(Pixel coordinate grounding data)
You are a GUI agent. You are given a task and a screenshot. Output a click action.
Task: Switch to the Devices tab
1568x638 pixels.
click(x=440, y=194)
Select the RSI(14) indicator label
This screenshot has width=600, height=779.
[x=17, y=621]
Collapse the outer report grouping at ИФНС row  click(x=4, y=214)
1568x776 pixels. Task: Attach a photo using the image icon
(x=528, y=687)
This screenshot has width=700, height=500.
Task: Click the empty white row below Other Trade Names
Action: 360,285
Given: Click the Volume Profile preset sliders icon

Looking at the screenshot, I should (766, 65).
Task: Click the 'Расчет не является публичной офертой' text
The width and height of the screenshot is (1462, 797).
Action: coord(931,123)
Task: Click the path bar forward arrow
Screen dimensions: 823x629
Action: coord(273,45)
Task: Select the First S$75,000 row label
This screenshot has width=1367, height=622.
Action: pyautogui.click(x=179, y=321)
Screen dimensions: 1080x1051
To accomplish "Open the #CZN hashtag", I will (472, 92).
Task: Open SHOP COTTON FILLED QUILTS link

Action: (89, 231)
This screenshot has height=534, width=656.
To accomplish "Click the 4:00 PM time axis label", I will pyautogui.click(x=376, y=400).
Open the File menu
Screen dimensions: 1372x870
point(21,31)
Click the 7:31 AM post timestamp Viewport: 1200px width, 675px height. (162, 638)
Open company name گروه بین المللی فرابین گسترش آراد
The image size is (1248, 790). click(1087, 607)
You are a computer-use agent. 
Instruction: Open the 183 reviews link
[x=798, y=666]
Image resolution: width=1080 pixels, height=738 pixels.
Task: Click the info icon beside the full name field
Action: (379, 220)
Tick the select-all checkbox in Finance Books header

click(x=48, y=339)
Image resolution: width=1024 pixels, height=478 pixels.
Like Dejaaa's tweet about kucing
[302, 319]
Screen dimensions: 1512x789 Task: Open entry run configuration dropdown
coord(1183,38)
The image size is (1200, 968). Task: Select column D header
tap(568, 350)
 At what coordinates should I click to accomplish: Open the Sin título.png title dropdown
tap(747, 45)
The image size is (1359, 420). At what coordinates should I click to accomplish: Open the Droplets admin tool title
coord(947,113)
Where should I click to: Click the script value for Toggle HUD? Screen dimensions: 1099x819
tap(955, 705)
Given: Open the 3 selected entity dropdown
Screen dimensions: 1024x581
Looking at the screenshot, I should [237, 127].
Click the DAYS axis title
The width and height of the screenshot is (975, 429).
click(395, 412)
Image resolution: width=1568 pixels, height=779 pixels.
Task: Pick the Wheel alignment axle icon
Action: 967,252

→ YOUR GOAL
Find the lines above that contain the word "will" and copy each one.

→ COMPLETED TASK
To accomplish "Open the #CZN hashtag", I will (472, 92).
To accomplish "Click the 4:00 PM time axis label", I will pyautogui.click(x=376, y=400).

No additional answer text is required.